Your objective: Go through all of the entries below and change each "computer-use agent" to "screen agent". Leave every other part of the entries as it is.

(Entries for locating text and items)

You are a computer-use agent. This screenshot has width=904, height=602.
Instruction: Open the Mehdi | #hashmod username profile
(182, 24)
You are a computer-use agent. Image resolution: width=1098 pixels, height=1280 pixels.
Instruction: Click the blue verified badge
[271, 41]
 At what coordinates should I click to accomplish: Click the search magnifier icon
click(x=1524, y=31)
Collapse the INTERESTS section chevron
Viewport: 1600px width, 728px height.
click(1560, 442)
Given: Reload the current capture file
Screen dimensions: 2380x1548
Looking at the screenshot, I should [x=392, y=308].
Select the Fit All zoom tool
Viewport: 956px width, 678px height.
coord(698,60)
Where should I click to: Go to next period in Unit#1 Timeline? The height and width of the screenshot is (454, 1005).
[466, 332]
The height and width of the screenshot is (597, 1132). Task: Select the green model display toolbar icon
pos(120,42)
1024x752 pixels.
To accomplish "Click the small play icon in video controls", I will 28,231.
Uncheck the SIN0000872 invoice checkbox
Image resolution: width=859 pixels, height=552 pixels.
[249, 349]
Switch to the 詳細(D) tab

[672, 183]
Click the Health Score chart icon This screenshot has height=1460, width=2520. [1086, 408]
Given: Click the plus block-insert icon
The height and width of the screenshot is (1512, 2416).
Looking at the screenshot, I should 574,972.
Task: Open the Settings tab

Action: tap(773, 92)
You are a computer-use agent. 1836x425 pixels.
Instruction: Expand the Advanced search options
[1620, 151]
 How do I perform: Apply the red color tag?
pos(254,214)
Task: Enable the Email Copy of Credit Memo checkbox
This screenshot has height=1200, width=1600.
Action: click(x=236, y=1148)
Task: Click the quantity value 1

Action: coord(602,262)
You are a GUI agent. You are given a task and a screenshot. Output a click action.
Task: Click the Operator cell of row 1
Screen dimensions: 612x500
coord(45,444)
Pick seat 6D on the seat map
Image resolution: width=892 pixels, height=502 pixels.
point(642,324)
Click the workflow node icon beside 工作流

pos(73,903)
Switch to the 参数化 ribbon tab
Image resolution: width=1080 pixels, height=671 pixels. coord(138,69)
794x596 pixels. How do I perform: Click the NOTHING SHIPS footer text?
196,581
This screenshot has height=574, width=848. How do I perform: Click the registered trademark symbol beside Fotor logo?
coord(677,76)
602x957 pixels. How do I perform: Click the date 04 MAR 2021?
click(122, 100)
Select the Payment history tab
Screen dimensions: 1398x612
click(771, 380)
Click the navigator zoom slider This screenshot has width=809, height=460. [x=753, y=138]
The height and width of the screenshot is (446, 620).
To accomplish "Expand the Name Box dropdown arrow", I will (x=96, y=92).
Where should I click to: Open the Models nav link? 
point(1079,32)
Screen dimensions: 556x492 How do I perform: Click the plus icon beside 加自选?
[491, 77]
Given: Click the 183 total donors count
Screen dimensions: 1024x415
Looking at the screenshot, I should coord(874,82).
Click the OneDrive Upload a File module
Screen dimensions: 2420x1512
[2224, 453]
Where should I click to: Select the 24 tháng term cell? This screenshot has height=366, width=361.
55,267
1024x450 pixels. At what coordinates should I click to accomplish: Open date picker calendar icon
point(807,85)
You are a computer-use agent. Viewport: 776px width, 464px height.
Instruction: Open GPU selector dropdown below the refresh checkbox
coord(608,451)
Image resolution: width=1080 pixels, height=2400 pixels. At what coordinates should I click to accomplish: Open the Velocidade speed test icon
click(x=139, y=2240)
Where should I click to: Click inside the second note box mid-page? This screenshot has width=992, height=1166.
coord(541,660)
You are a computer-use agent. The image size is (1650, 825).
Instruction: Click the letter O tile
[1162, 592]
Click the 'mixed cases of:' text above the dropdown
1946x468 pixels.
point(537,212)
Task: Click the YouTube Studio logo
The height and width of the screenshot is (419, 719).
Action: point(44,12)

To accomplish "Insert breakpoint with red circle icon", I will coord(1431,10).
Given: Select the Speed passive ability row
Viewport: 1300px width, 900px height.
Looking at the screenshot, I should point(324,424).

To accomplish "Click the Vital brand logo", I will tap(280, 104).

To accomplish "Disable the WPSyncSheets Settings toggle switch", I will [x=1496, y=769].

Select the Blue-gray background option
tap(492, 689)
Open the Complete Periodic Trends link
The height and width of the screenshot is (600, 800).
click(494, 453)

Result below:
You are a screen agent. This screenshot has width=904, height=602.
Instruction: Open the Mehdi | #hashmod username profile
(182, 24)
You are a screen agent. Image resolution: width=1098 pixels, height=1280 pixels.
Instruction: Click the blue verified badge
[271, 41]
 At what coordinates should I click to accomplish: Click the search magnifier icon
click(x=1524, y=31)
Collapse the INTERESTS section chevron
Viewport: 1600px width, 728px height.
click(1560, 442)
Given: Reload the current capture file
Screen dimensions: 2380x1548
Looking at the screenshot, I should [x=392, y=308].
Select the Fit All zoom tool
Viewport: 956px width, 678px height.
coord(698,60)
Where should I click to: Go to next period in Unit#1 Timeline? The height and width of the screenshot is (454, 1005).
[466, 332]
The height and width of the screenshot is (597, 1132). Task: Select the green model display toolbar icon
pos(120,42)
1024x752 pixels.
To accomplish "Click the small play icon in video controls", I will 28,231.
Uncheck the SIN0000872 invoice checkbox
Image resolution: width=859 pixels, height=552 pixels.
[249, 349]
Switch to the 詳細(D) tab

[672, 183]
Click the Health Score chart icon This screenshot has height=1460, width=2520. [1086, 408]
Given: Click the plus block-insert icon
The height and width of the screenshot is (1512, 2416).
Looking at the screenshot, I should 574,972.
Task: Open the Settings tab

Action: tap(773, 92)
You are a screen agent. 1836x425 pixels.
Instruction: Expand the Advanced search options
[1620, 151]
 How do I perform: Apply the red color tag?
pos(254,214)
Task: Enable the Email Copy of Credit Memo checkbox
This screenshot has height=1200, width=1600.
Action: click(x=236, y=1148)
Task: Click the quantity value 1

Action: coord(602,262)
You are a GUI agent. You are given a task and a screenshot. Output a click action.
Task: Click the Operator cell of row 1
Screen dimensions: 612x500
coord(45,444)
Pick seat 6D on the seat map
Image resolution: width=892 pixels, height=502 pixels.
point(642,324)
Click the workflow node icon beside 工作流

pos(73,903)
Switch to the 参数化 ribbon tab
Image resolution: width=1080 pixels, height=671 pixels. coord(138,69)
794x596 pixels. How do I perform: Click the NOTHING SHIPS footer text?
196,581
This screenshot has height=574, width=848. How do I perform: Click the registered trademark symbol beside Fotor logo?
coord(677,76)
602x957 pixels. How do I perform: Click the date 04 MAR 2021?
click(122, 100)
Select the Payment history tab
Screen dimensions: 1398x612
click(771, 380)
Click the navigator zoom slider This screenshot has width=809, height=460. [x=753, y=138]
The height and width of the screenshot is (446, 620).
To accomplish "Expand the Name Box dropdown arrow", I will (x=96, y=92).
Where should I click to: Open the Models nav link? 
point(1079,32)
Screen dimensions: 556x492 How do I perform: Click the plus icon beside 加自选?
[491, 77]
Given: Click the 183 total donors count
Screen dimensions: 1024x415
Looking at the screenshot, I should coord(874,82).
Click the OneDrive Upload a File module
Screen dimensions: 2420x1512
[2224, 453]
Where should I click to: Select the 24 tháng term cell? This screenshot has height=366, width=361.
55,267
1024x450 pixels. At what coordinates should I click to accomplish: Open date picker calendar icon
point(807,85)
You are a screen agent. Viewport: 776px width, 464px height.
Instruction: Open GPU selector dropdown below the refresh checkbox
coord(608,451)
Image resolution: width=1080 pixels, height=2400 pixels. At what coordinates should I click to accomplish: Open the Velocidade speed test icon
click(x=139, y=2240)
Where should I click to: Click inside the second note box mid-page? This screenshot has width=992, height=1166.
coord(541,660)
You are a screen agent. The image size is (1650, 825).
Instruction: Click the letter O tile
[1162, 592]
Click the 'mixed cases of:' text above the dropdown
1946x468 pixels.
point(537,212)
Task: Click the YouTube Studio logo
The height and width of the screenshot is (419, 719).
Action: point(44,12)

To accomplish "Insert breakpoint with red circle icon", I will coord(1431,10).
Given: Select the Speed passive ability row
Viewport: 1300px width, 900px height.
Looking at the screenshot, I should point(324,424).

To accomplish "Click the Vital brand logo", I will tap(280, 104).

To accomplish "Disable the WPSyncSheets Settings toggle switch", I will [x=1496, y=769].

Select the Blue-gray background option
tap(492, 689)
Open the Complete Periodic Trends link
The height and width of the screenshot is (600, 800).
click(494, 453)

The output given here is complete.